_Task to carry out_
The whole listing below is to be returned without alteration.

_Materials provided_
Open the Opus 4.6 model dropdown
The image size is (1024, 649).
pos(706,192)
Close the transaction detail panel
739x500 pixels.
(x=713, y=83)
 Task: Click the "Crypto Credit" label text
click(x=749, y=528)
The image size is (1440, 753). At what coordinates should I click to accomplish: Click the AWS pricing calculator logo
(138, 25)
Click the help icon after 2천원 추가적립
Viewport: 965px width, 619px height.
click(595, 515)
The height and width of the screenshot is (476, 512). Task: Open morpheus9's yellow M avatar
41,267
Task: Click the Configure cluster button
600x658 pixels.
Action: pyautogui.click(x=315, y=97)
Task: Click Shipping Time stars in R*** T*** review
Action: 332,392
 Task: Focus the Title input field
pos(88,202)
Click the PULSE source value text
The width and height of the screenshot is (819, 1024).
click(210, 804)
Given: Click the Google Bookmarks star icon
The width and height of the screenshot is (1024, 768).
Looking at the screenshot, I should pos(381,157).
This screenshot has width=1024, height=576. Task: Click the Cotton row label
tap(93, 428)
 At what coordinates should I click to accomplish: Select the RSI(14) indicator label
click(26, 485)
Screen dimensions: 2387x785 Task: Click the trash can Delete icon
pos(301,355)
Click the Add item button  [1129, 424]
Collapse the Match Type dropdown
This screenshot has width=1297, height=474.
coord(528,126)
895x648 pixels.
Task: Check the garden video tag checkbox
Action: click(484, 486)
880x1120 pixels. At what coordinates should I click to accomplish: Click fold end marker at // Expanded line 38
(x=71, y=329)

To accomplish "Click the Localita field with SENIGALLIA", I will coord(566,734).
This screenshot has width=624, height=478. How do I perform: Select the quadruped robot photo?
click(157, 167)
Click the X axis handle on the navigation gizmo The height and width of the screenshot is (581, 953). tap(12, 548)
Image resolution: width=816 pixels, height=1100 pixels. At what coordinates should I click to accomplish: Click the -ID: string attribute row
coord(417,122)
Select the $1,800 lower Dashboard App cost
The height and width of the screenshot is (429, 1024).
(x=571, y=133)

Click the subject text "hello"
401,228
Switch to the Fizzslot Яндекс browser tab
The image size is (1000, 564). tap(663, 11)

_Task response_
Open the Opus 4.6 model dropdown
The image size is (1024, 649).
pos(706,192)
Close the transaction detail panel
739x500 pixels.
(x=713, y=83)
 Task: Click the "Crypto Credit" label text
click(x=749, y=528)
The image size is (1440, 753). At what coordinates should I click to accomplish: Click the AWS pricing calculator logo
(138, 25)
Click the help icon after 2천원 추가적립
Viewport: 965px width, 619px height.
click(595, 515)
The height and width of the screenshot is (476, 512). Task: Open morpheus9's yellow M avatar
41,267
Task: Click the Configure cluster button
600x658 pixels.
Action: pyautogui.click(x=315, y=97)
Task: Click Shipping Time stars in R*** T*** review
Action: 332,392
 Task: Focus the Title input field
pos(88,202)
Click the PULSE source value text
The width and height of the screenshot is (819, 1024).
click(210, 804)
Given: Click the Google Bookmarks star icon
The width and height of the screenshot is (1024, 768).
Looking at the screenshot, I should pos(381,157).
This screenshot has width=1024, height=576. Task: Click the Cotton row label
tap(93, 428)
 At what coordinates should I click to accomplish: Select the RSI(14) indicator label
click(26, 485)
Screen dimensions: 2387x785 Task: Click the trash can Delete icon
pos(301,355)
Click the Add item button  [1129, 424]
Collapse the Match Type dropdown
This screenshot has width=1297, height=474.
coord(528,126)
895x648 pixels.
Task: Check the garden video tag checkbox
Action: click(484, 486)
880x1120 pixels. At what coordinates should I click to accomplish: Click fold end marker at // Expanded line 38
(x=71, y=329)

To accomplish "Click the Localita field with SENIGALLIA", I will coord(566,734).
This screenshot has width=624, height=478. How do I perform: Select the quadruped robot photo?
click(157, 167)
Click the X axis handle on the navigation gizmo The height and width of the screenshot is (581, 953). tap(12, 548)
Image resolution: width=816 pixels, height=1100 pixels. At what coordinates should I click to accomplish: Click the -ID: string attribute row
coord(417,122)
Select the $1,800 lower Dashboard App cost
The height and width of the screenshot is (429, 1024).
(x=571, y=133)

Click the subject text "hello"
401,228
Switch to the Fizzslot Яндекс browser tab
The image size is (1000, 564). tap(663, 11)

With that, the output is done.